There is nothing more deceptive than an obvious fact. --Sir Arthur Conan Doyle

Ten thumbs

Quote from: Grazioso on October 13, 2007, 03:06:11 AM
Which is to me what makes Classical music so quintessentially Western: prioritizing authorial intent, sanctifying the preserved written page, endowing the abstract (or the idea) with greater authority than the concrete.
One reason for this is that thematic development became so complex that deviating from the written score always risks losing something. On the other hand, we are always complaining that such and such a piece is boring, so why shouldn't we liven it up a bit?
A day may be a destiny; for life
Lives in but little—but that little teems
With some one chance, the balance of all time:
A look—a word—and we are wholly changed.

jochanaan

Quote from: Shrunk on October 13, 2007, 02:53:22 AM
I'm not sure I stated my first point very clearly re: classical music.  To me, it seems the only major form of music where composition exists as an act distinct from performance, and this is because of its development of a very specific and detailed form of written documentation.  I'm not saying that there is not still room for individual interpretation in performance.  However, there remains the idea that the exact notes have been set down by the composer, and role of the performer is to realize the composer's intention, rather than use the piece as a springboard for the performer to create something uniquely his (in terms of the actual notes played, not just the way they are interpreted).
That is a unique situation in world music, and it took a long time to develop.  The earliest written music was written mostly to aid the composer/performer's memory.  Even until about the beginning of the 19th century, the composers were mostly the performers, at least at the higher levels.   Folk tunes, hymn tunes and popular songs were performed by others, of course, and there was published music, but composers often saved their best stuff for themselves to play.  Then, gradually, the art of composition and the art of performance began to diverge, mostly (I'm guessing here) because both arts had become so complex it was hard to be a true master of both.  Sergei Rachmaninoff was one of the last who was truly world-class as both performer and composer, until Leonard Bernstein and Esa-Pekka Salonen--at least, in the "classical" realm.  (Benjamin Britten was a very fine pianist and conductor, but somehow never got known as a performer.  Same with Dmitri Shostakovich--at least, very few in the West heard samples of Shostakovich's world-class piano abilities.  I have a wonderful LP of Shostakovich playing piano for his own Quintet in G minor.)

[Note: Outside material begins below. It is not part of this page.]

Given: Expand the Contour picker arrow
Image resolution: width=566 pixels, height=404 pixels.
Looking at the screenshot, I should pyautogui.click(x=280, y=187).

Although the art of music has gained greatly in depth and complexity, I cannot help but feel that something precious has been lost by this divergence.  I am happy that Salonen has brought the two arts of performing and composition back together on a high level, and would love to see more like him.
Imagination + discipline = creativity

Ten thumbs

There are problems with applying performers' licence. What is to remain inviolable? We are not simply varying a tune here. For instance, supposing there is a twelve bar period with a bass rhythm running over five bars followed by an extension over seven. Should it be retained? It is arguably essential to the composer's intention.
A day may be a destiny; for life
Lives in but little—but that little teems
With some one chance, the balance of all time:
A look—a word—and we are wholly changed.

jochanaan

Quote from: Ten thumbs on October 14, 2007, 01:56:38 PM
There are problems with applying performers' licence...
Well, of course!  I'm not talking about changing the written notes; I"m talking about improvising when there's room for it, for example in solo concertos with a "cadenza" indication.